Il punto di vista del trainer
Questo è il motivo per cui il tema principale di questa scena è il “training”.
Possiamo osservare una trainer molto direttiva, che sa il fatto suo e che piuttosto che fare “domande” (vero strumento del coaching) pretende che Harold riscopra il meglio di se stesso.
E’ una modalità completamente diversa dal “coaching”, ma a parte le sfumature che solo noi professionisti possiamo conoscere, la scena offre validi spunti per riflettere sull’autostima e sui possibili rimedi per accrescerla.
Alcune domande sono necessarie:
1) È possibile aumentare l’autostima agendo solo su fattori esteriori?
Il trainer fa in modo che il cliente creda più in se stesso soprattutto lasciando che migliori l’immagine: l’abbigliamento, il taglio di capelli e il fisico
2) Si può giungere allo stesso risultato partendo da una maggiore consapevolezza dei propri valori?

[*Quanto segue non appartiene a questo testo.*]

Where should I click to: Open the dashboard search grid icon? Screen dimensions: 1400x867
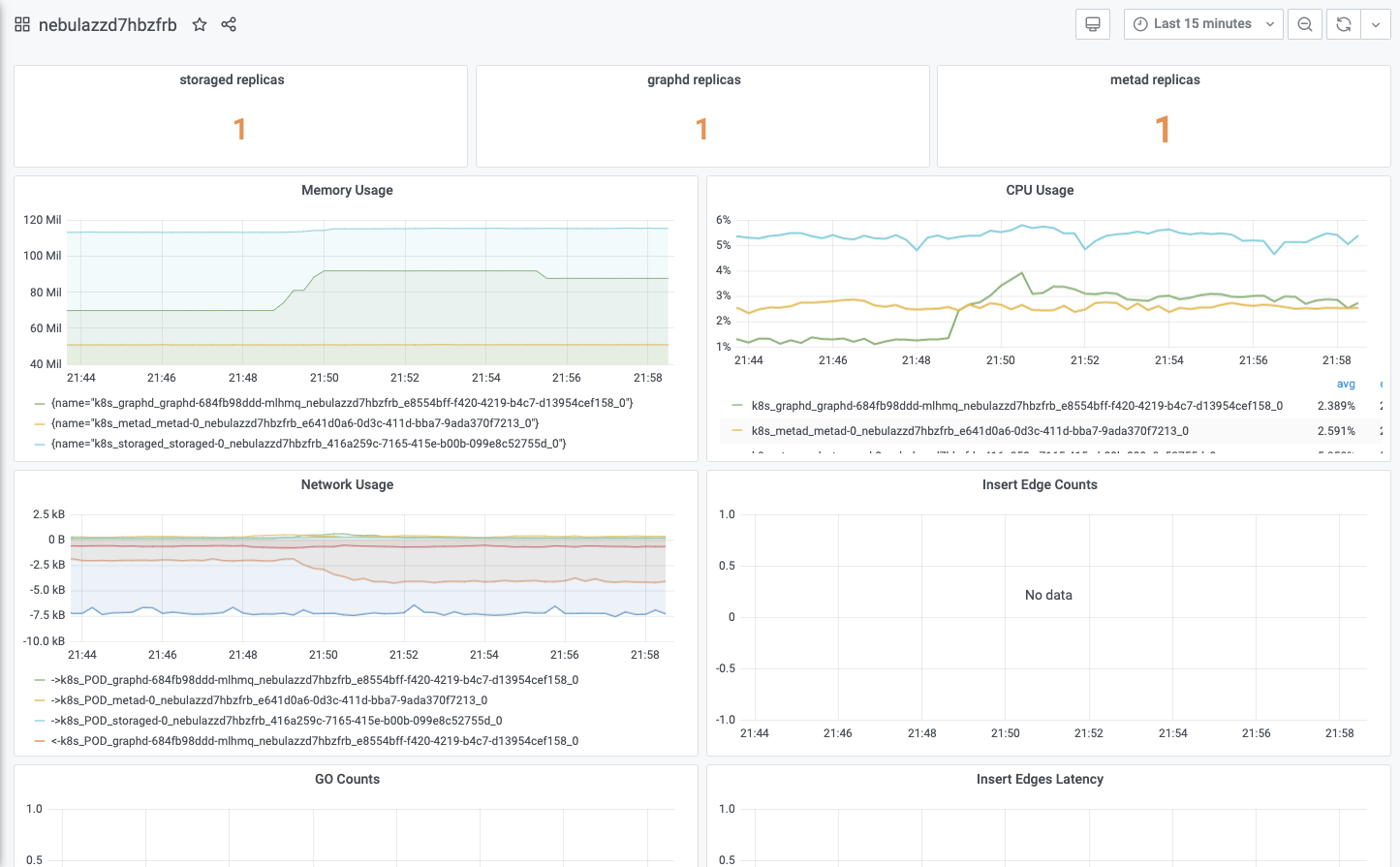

Credo che entrambi le risposte siano positive, ma con effetti più duraturi nel secondo caso.
Quelli che vediamo nella scena sono esercizi senz’altro utili, ma che dovrebbero trovare un’applicazione costante e quotidiana per poter funzionare. Potrebbero diventare una vera e propria routine positiva:
guardarsi nello specchio e dirsi: “Mi piaccio”

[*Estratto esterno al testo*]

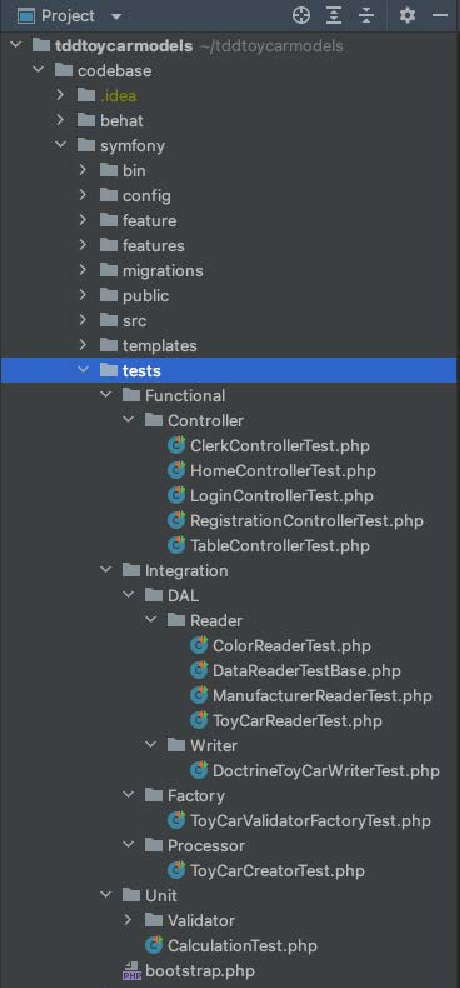
Task: Open the Project panel settings gear
Action: coord(408,16)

fare sport per aumentare la serotonina (l’ormone della felicità)
vestirsi bene e curarsi
indicare almeno 5 qualità che pensiamo di avere
Interessante la parte in cui Harold guardandosi allo specchio non vede ciò che vedono gli altri, bensì lo spettro del passato, un ragazzo goffo incapace di farsi valere. Un buon esempio di come spesso ci maltrattiamo quando crediamo di valere poco.